So this weekend the college football season kicks-off. I rank football a little lower than the automobile and a little higher than the light bulb among the greatest American inventions of all-time.
In football, glory is a zero-sum game. There's a winner, there's a loser. And players who hog the glory are frowned upon by some fans and delighted in by others and occasionally hated by their own teammates...because if one dude is hogging the spotlight, they're not sharing it with others.
This is how it works in the working world, too. If someone in your office is glory-hungry, they're often stepping on or over others to get the glory.
And so when we read in the Scriptures about the centrality and significance of the glory of God, we get a little squeamish. Does that mean that God gets all the attention while we get steamrolled? Do we get lost or overlooked if God is the one glorified? And does all of that mean that God's arrogant and self-centered?
The last question Jesus asks in the Lazarus story helps us navigate these good questions.
Yesterday Jesus wept at the tomb of his friend Lazarus. Today, we see Jesus standing outside the tomb, ready to do the mighty work he's come here to do: raise Lazarus from the dead.
"Take away the stone," Jesus says. "But Lord," says Martha, dead Lazarus' sister, "by now there's a bad odor. He's been in there four days." Jesus says, "Did I not tell you that if you believed you would see the glory of God?"
Here we touch again upon the gospel writer's obsession with the word and actions associated with "belief." And here, as we see throughout the Scriptures, belief isn't simple mental assent. It requires obedience. We cannot say we believe if we will not do what he says. It's that simple.

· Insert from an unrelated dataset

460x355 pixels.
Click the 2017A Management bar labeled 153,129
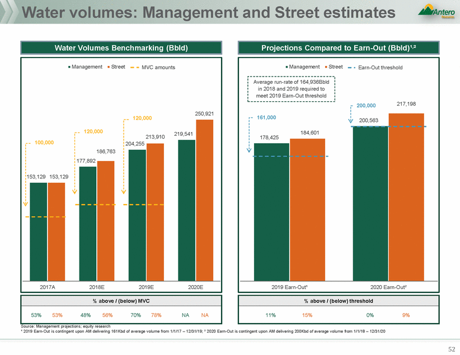[38, 231]
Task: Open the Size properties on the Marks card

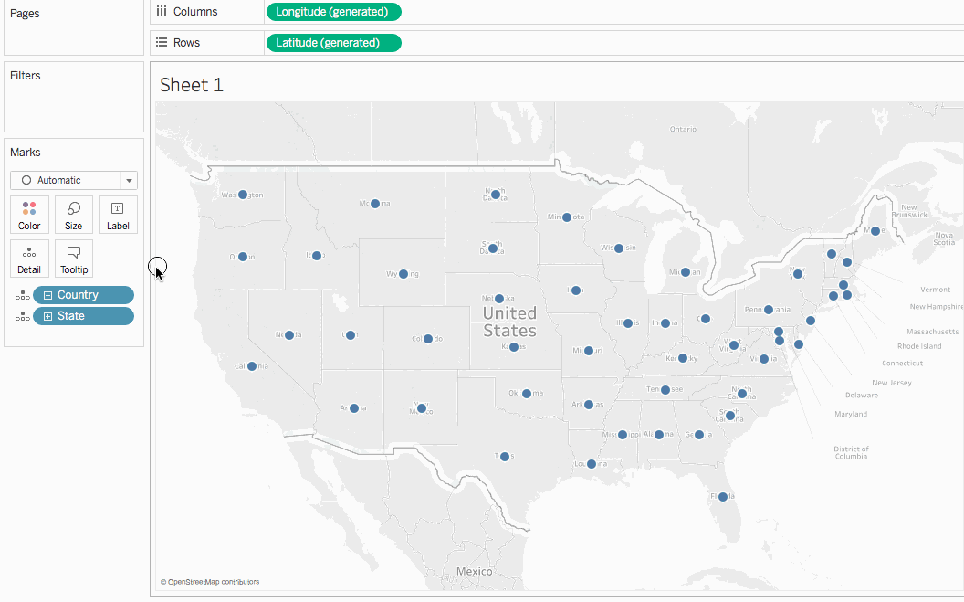Action: [x=73, y=215]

And Jesus offers a carrot: you will see the glory of God. And what happens afterward helps us sort through our innate conflicted-ness over being "victims" of the glory of God. They take away the stone. Jesus raises Lazarus from the dead.
Ladies and gentlemen, here is what happens when we are fixed on the glory of God: all of our deepest needs are met. Everything that we were made for (love, hope, peace, reconciliation, joy, victory, rest, purpose, power, beauty, wisdom) happens.

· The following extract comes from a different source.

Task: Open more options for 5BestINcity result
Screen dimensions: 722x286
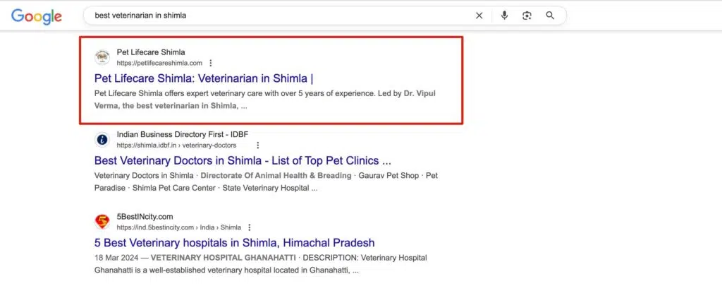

God's glory is not a zero-sum game. The glory of God being expressed in your life and mine means that everything about our lives gets caught up in the redemptive story of life. Right-ness replaces wrong-ness. Laughter replaces mourning.

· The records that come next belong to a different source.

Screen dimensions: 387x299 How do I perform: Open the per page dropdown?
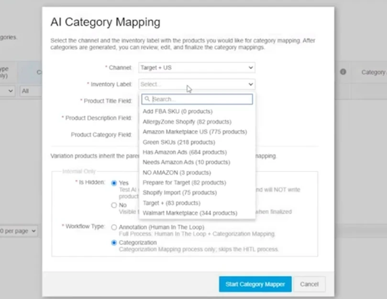(19, 231)
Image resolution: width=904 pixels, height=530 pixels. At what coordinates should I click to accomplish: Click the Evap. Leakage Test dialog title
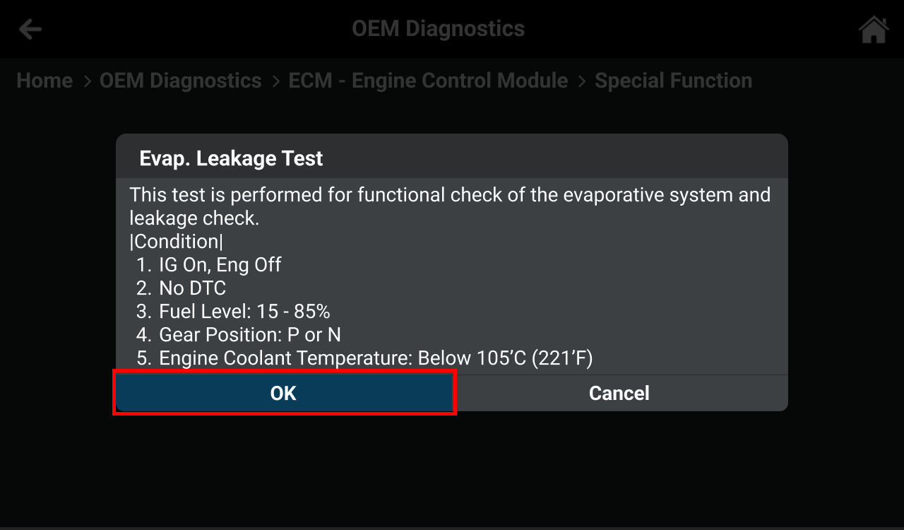coord(231,158)
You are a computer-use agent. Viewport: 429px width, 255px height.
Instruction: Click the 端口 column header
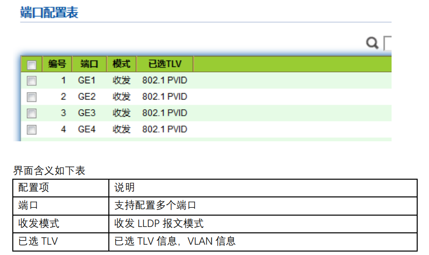click(x=89, y=64)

God's glory and our good are intertwined. He has designed it all to be so. Praying for God to be glorified in every area of every situation of our lives, our family, our friends, our nation, our politics, our economy is essentially the most self-serving prayer you could ever possibly pray--in part because of the glorious un-selfing that happens as you pray for God to be glorified.
Seeking our own, raw, self-glorification is suicide. Seeking God's glory for these sisters meant that they got their dead brother back. This is the glory of God: that we are fully-alive human beings--a dead guy named Augustine said this many centuries ago, echoing the words of Jesus in John 10. That's the good news of the glory of God.